Document extract:
_____
Re: The INN/mmap bug

From: Daniel Phillips (news-innominate.list.linux.kernel@innominate.de)
Date: Tue Sep 19 2000 - 10:42:33 EST


Alexander Viro wrote:
>
> On Tue, 19 Sep 2000, Daniel Phillips wrote:
>
> > The more I think about it the less clear and ambiguous I find it.
> > When you add the dirty bit into the pot you get:
> >
> > Mapped, Uptodate, Dirty: not possible
>
> Sure, it is possible - that's how the write happens
>
> > !Mapped, Uptodate, Dirty: not possible
> > Mapped, !Uptodate, Dirty: pending write
>
> s/pending write/obvious bug/, damnit. Daniel, just think for a second: we
> have the buffer read to be picked by bdflush and written to disk, while
> the _contents_ _is_ _not_ _uptodate_. Just what can you expect when write
> succeeds? Junk on disk, right? You know, GIGO queue - garbage in, garbage
> out...
>
> > !Mapped, !Uptodate, Dirty: pending map and write
>
> Wrong. It's an instant BUG at line 711 in ll_rw_blk.c - remember these
> reports?
_____
Given data:
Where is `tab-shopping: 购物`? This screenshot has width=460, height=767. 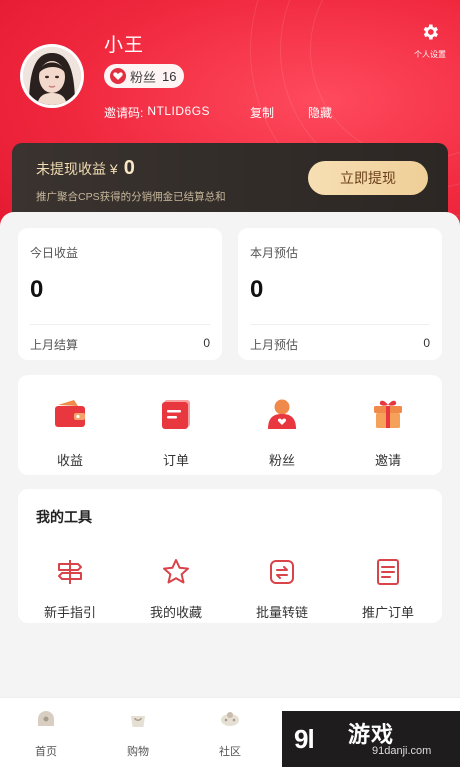
tab-shopping: 购物 is located at coordinates (138, 734).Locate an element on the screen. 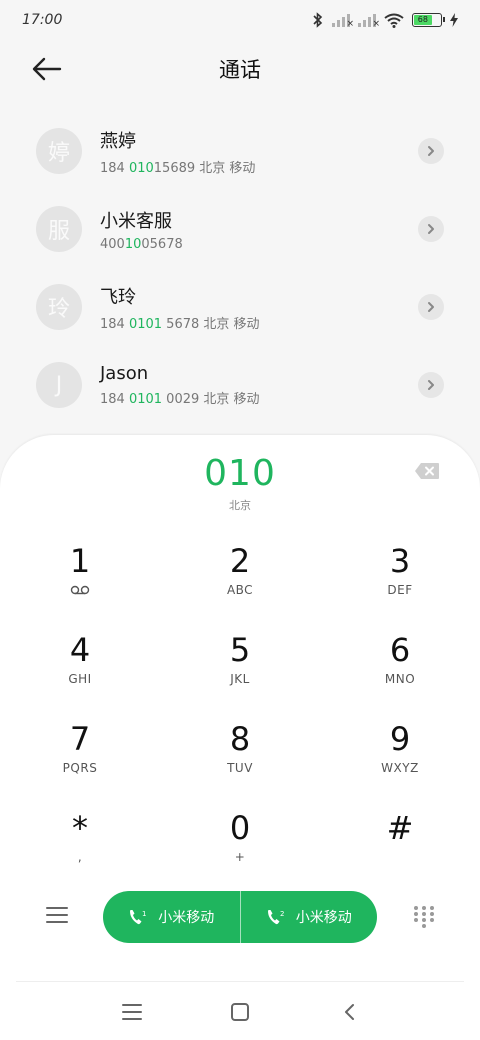  call-sim2-label: 小米移动 is located at coordinates (324, 918).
_____
Job item: Could you pick up the mailing-list reply on the INN/mmap bug and carry it on from its last line?

Expected answer:
It wasn't a conceptual error, it was a typo: here's the corrected
table with the wrongly tagged states you noticed
interchanged:

         Mapped, Uptodate, Dirty: pending write
        !Mapped, Uptodate, Dirty: not possible
         Mapped, !Uptodate, Dirty: not possible
        !Mapped, !Uptodate, Dirty: pending map and write
         Mapped, Uptodate, !Dirty: regular block
        !Mapped, Uptodate, !Dirty: hole of zeroes
         Mapped, !Uptodate, !Dirty: unread
        !Mapped, !Uptodate, !Dirty: pending map
 
> Sure, the dirty bit is not orthogonal to the rest. You don't need to do
> any complex analysis - it's as simple as
> * if I don't know _where_ to write the data - I'ld better not feed
> the request to ll_rw_block(), or it may get PO'd
> * if I know that data is junk - I don't want it hitting the disk.
>
> Dirty bit == request fed into the funnel and can be on disk any moment now.
> Locked == already in IO subsystem.
>
> That's it - completely independent from the rest, except that you don't
> want the whole write mechanism applied to non-uptodate or non-mapped
> pieces.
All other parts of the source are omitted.